Government policy and rising dairy prices have been key drivers for a rebound in farmer confidence, albeit with an expectation that the broader agricultural economy will worsen in 2024.
Following its plunge to an historical low in September, the fourth-quarter Rabobank rural confidence survey showed New Zealand farmer confidence has rebounded strongly off the back of improved dairy farmer sentiment.
Government policy emerged as a other major contributor to higher overall farmer confidence, with more than half of the 450 farmers surveyed expecting conditions to improve in the year ahead.
Despite the sizeable uplift, farmer sentiment remains low overall, with a majority of primary producers expecting the performance of the broader agricultural economy to worsen over the coming 12 months.
The survey found farmer confidence in the agri-economy is up to a net reading of -47% from -72% previously, with 58% of farmers expecting conditions in the broader agricultural economy to worsen over the next 12 months, down from 77% last quarter. Just 11% expect conditions to improve, and 29% expect conditions to stay the same. Rabobank senior agriculture analyst Emma Higgins said while farmer confidence remains weak, farmers across all sectors are more optimistic about the prospects for the agri-economy than they were three months ago.
“Sheep and beef farmers and horticulturalists did both register an uptick in confidence, but it’s dairy farmers who have moved the needle the most, having recorded the biggest lift in sentiment,” she said.
This is largely down to healthier GDT results throughout October and November, which pushed dairy commodity prices higher and contributed to the latest upwards revision of the Fonterra farmgate milk price payout forecast.
Government policy does still feature as a reason for pessimism, with this cited by 26% of farmers with a negative outlook.
“But we’ve also seen government policy come through as the major reason for optimism this survey, being cited by 59% of the farmers expecting conditions to improve in the year ahead.”
Overseas market economies and rising commodity prices are the other key reasons cited by farmers with an optimistic outlook.
Among farmers with a negative outlook, falling commodity prices, 52%, and rising input prices, 46%, continued as the two most regularly cited reasons for pessimism.

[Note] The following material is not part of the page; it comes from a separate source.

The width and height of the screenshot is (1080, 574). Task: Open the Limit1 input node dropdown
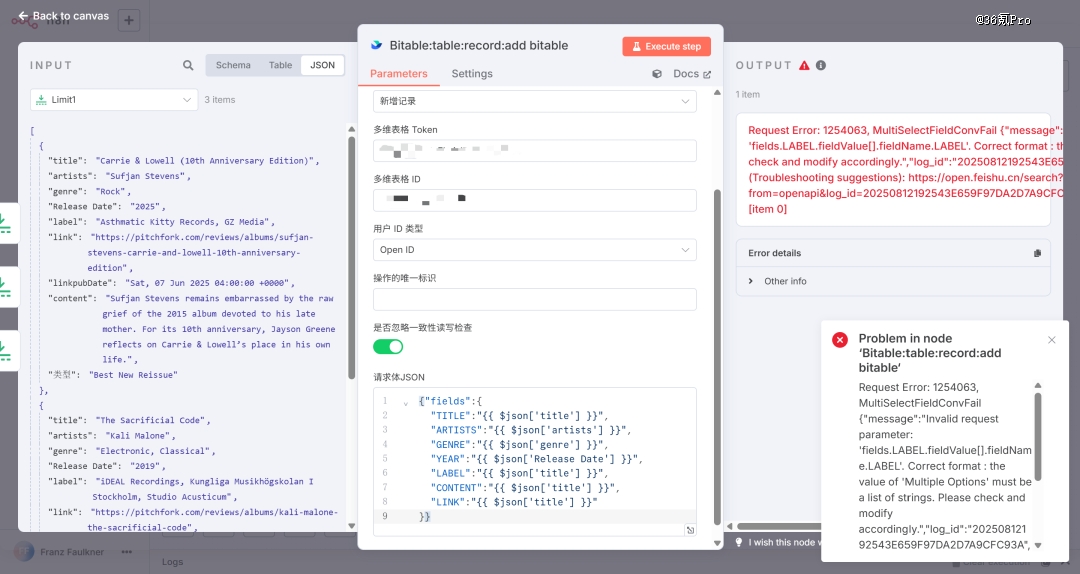coord(114,100)
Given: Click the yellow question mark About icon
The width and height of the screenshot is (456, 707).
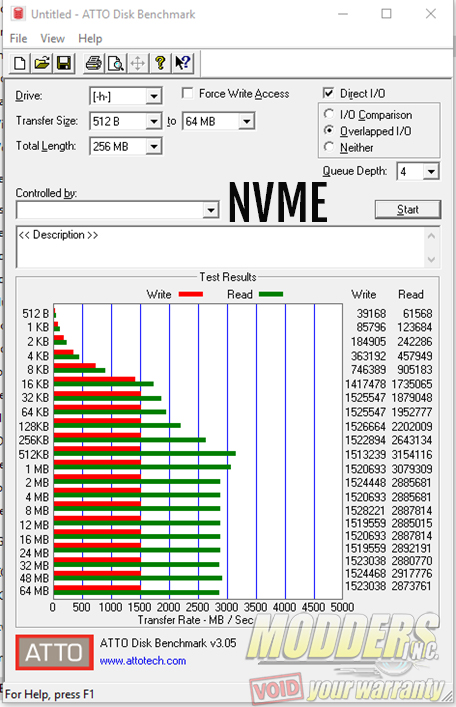Looking at the screenshot, I should point(160,63).
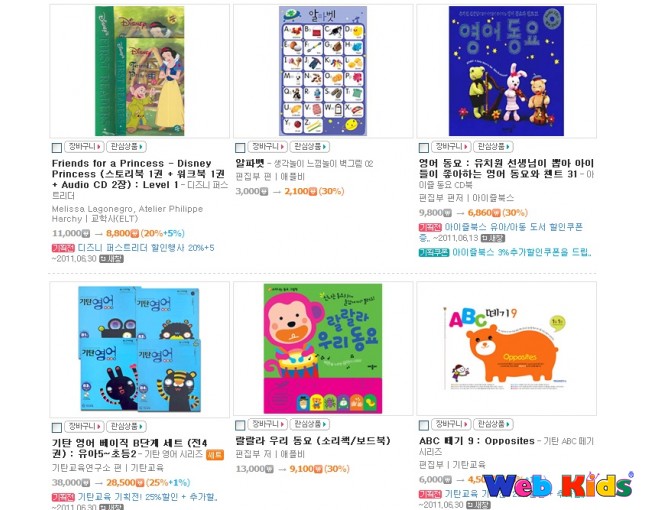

The survey found farmers across all sector groupings are more optimistic about the prospects for their own farm businesses, with dairy farmers again leading the upwards charge.
More horticultural growers expect the performance of their own businesses to improve.
“For growers, this improved outlook for their own businesses is likely to stem from ongoing strong overseas demand for NZ fruit and vegetables and increased labour availability.”
While sheep and beef farmers are now slightly more optimistic about the prospects for their own businesses, they remain deeply concerned about the year ahead.
“At a net reading of -62% sheep and beef farmer confidence remains depressed,” Higgins said.
“Beef prices have held up okay, but that hasn’t been the case for lamb prices, which recently fell to their lowest level for this time of the year since 2016.
“With little to indicate an improvement in prices in the short term, sheep and beef farmer sentiment remains in the doldrums as we head towards the end of the year.”
Higgins said the most pleasing aspect of the survey is the reduced number of farmers who are now assessing their own business as unviable.
“Over recent quarters we’ve seen an alarming increase in the percentage of farmers who view their own operations as unviable, with this reaching 12% in the September quarter, so it was encouraging to see this number halve to 6% in the latest survey.”
At the other end of the spectrum the survey shows a lift in the number of farmers assessing their own farm as easily viable or viable, 52% from 47% previously.
“It was also encouraging to see stronger investment intentions this quarter, albeit off a very low base.”
Investment intentions jumped to a net reading of -15% from -36% previously.
As with the readings for general sentiment, growers had the strongest investment intentions and sheep and beef farmers the weakest.